After the split is complete you will need one queen in each colony. Given that you started with one colony – and hence one queen – you need another queen!

There are two ways to achieve this.

  • Introduce a new mated queen.
  • Let the new colony create its own queen.

For the first approach to be successful, there must be drones available, since the new queen will need to mate. The new colony must also have eggs, larvae, nurse bees, honey and pollen.

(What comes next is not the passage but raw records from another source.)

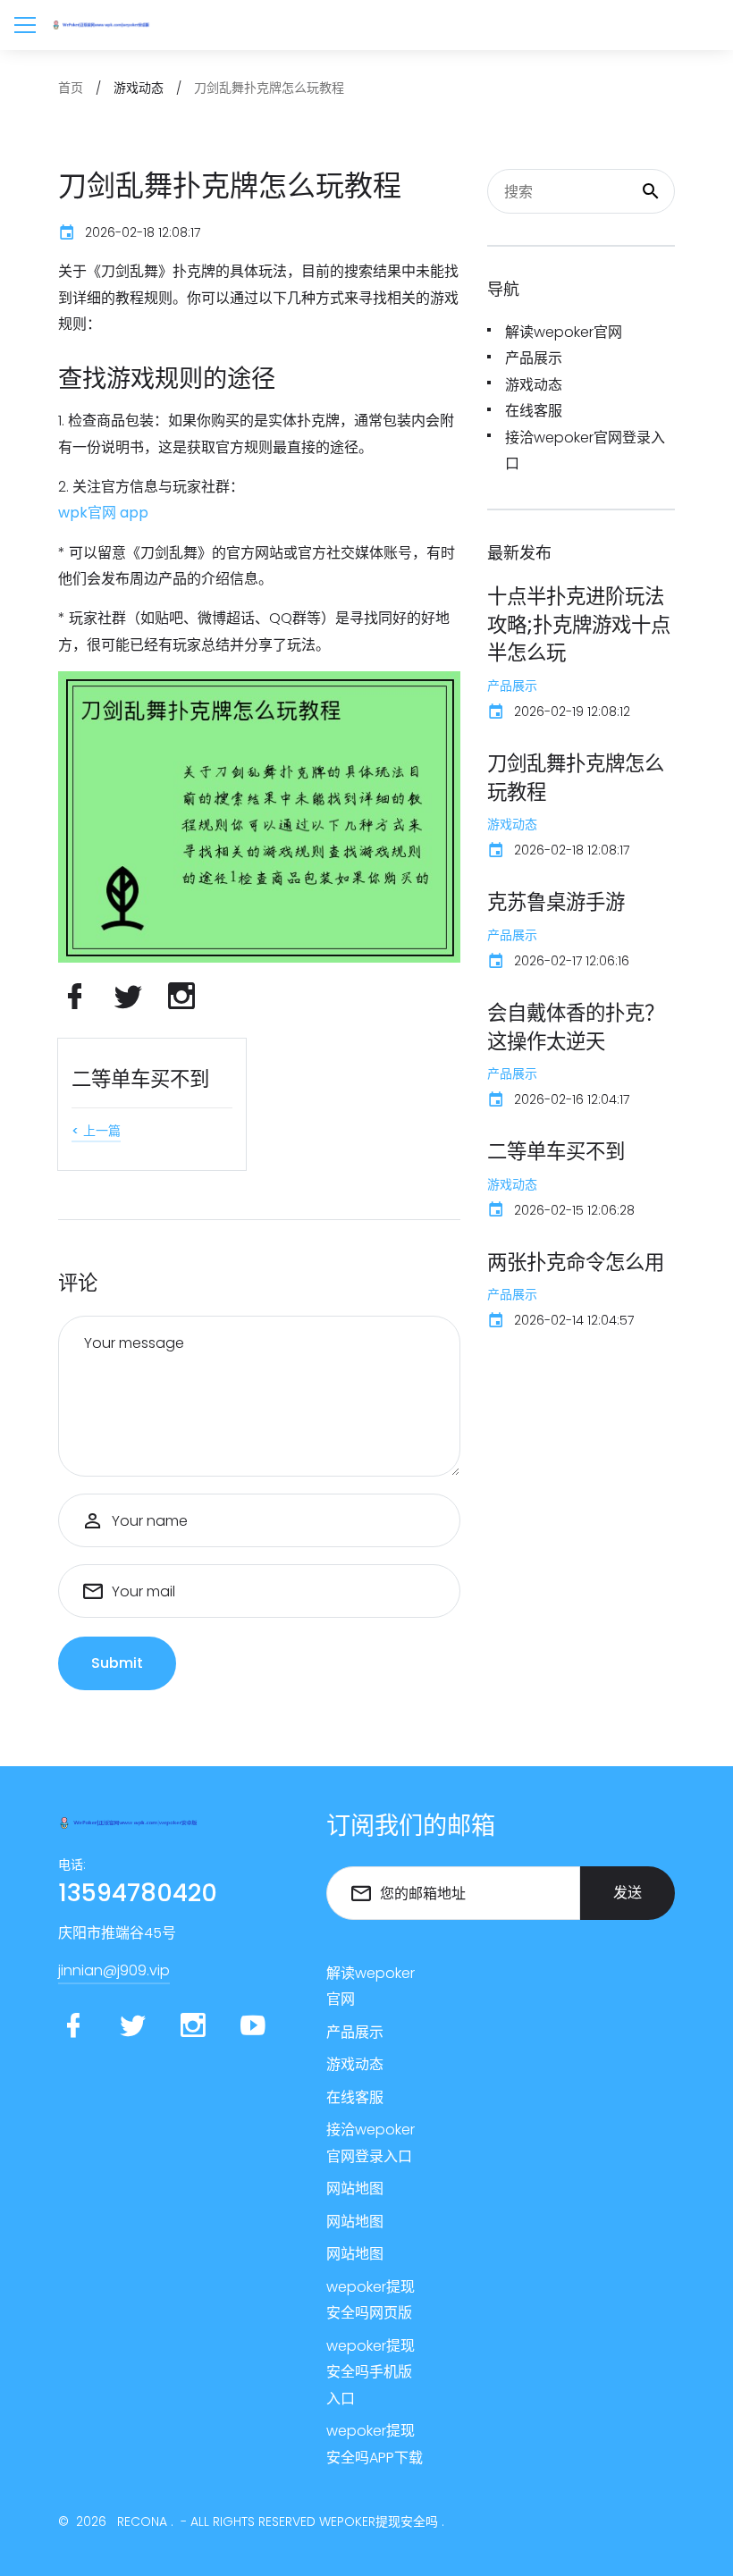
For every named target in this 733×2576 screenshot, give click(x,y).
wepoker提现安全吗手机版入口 (370, 2372)
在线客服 (533, 410)
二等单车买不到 (140, 1079)
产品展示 (533, 358)
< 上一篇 (96, 1131)
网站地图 (354, 2188)
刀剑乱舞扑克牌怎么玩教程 (575, 777)
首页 (70, 88)
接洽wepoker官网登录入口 (585, 451)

An important consideration is how long it takes for that new queen to start laying eggs. From her own start as an egg to emerging as an adult queen will be 16 days. Then she has to mate, which may take another week or so. That’s more than three weeks from the split to when the first eggs are laid by the new queen.  That assumes all goes well, of course.

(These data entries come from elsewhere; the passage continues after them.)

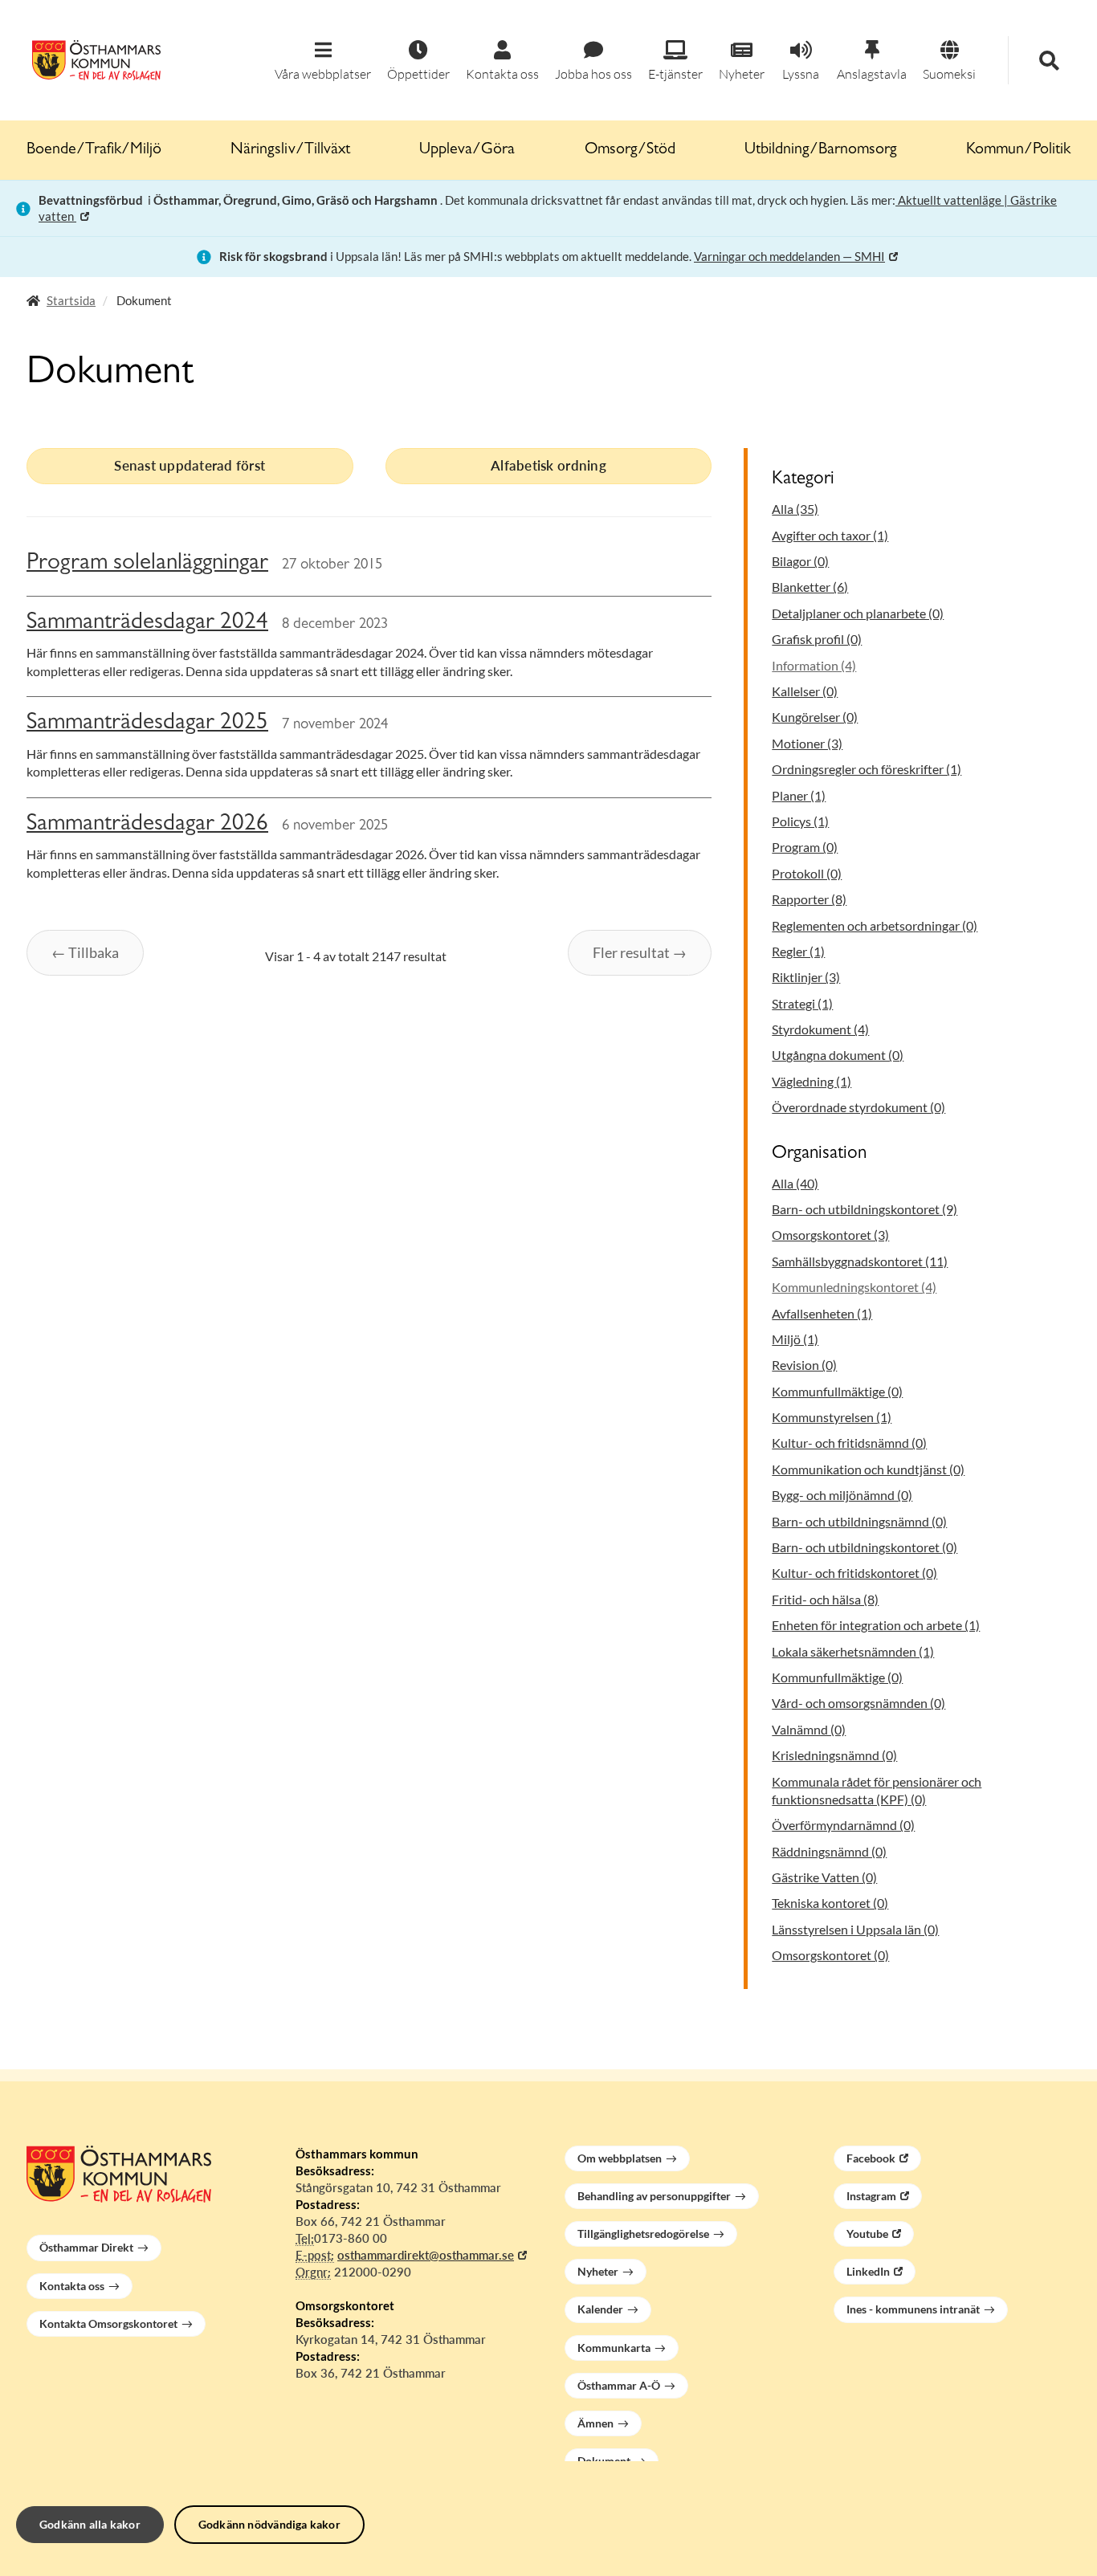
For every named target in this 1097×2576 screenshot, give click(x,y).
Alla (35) (795, 508)
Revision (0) (804, 1364)
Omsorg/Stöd (630, 150)
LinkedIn (868, 2271)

By comparison, if you introduce a mated queen in a cage, she will take a few days to emerge from the cage and then maybe another five days to start laying. This is, therefore, a quicker route to reach the point where the queen is laying.

Protection

A split creates two smaller colonies. They will be low in numbers and probably unable to protect themselves well. Therefore protection against robbers should be considered, such as the use of an entrance reducer, until such time as they can fend for themselves. This is really just part of the consideration for any newly established colony.

How to split a hive

There are several ways to split a hive.

The key to a successful split is ensuring that, after the split, adequate resources are available on both sides of the split (both hives). This means the full compliment of brood, nectar, pollen – and of course bees.

Let’s look at one of the more common ways to split a hive, which illustrates a number of important points.

Set up a new box

Near the initial hive, set up a bottom board and a box, ready to receive the split. You will also need an inner cover and top cover on hand, to complete the hive.

Move brood

From the original hive, grab four or five frames of brood, at different stages. You should at least be sure there are eggs or young larvae in both hives.

If you are hoping the new hive will create a queen you have an additional consideration. Remember how the colony decides whether to make a queen? A selected egg will continue to be fed royal jelly, beyond the third day. So let’s say you move across only larvae. At that point it’s too late. The workers have no way to offer the royal treatment to any egg – since there are no eggs. That colony cannot make a new queen.

Therefore, you need to move eggs into the new hive if you have any chance of the colony creating a new queen.

Move nectar and pollen

Then move across some frames with nectar and pollen, so the new colony can immediately get to work, but also has something on which to feed.

Add bees

Take a few frames of bees from the mother colony and shake them into the new hive. Normally 3-4 frames of shaken bees should be good enough. Make sure, though, that you are adding young bees, who can act as nurse bees. Also make sure you don’t transfer the original queen!

Close up

Pop the inner cover on the box, then the top cover and you are done.

Potential challenges

After the split is done you should monitor the two hives and see them grow, including creating the new queen. But there are opportunities for things to go wrong.

Robbing

Remember that robbing can occur when a strong, large colony locates a smaller one. You just created two small colonies! If you have other hives with strong colonies nearby you may have a problem on your hands.

If this is a concern, one option is to move the split hives to a different location, then move them back when they are able to defend themselves.

Lack of queen

The planned queen in the new colony may never materialize, so you just end up with a queenless hive. Be on guard for that by checking the new colony after a few days.

Too few bees

When you move across frames, you will need to make sure there were enough nurse bees. If you fell short in how many you transferred then your hive can experience problems.

How many splits?

It may have crossed your mind that you could possibly split the same hive multiple times. That is true. While a single split is worthwhile, some beekeepers split the same colony multiple times per year.

If successful this can really expand your universe of bees very quickly.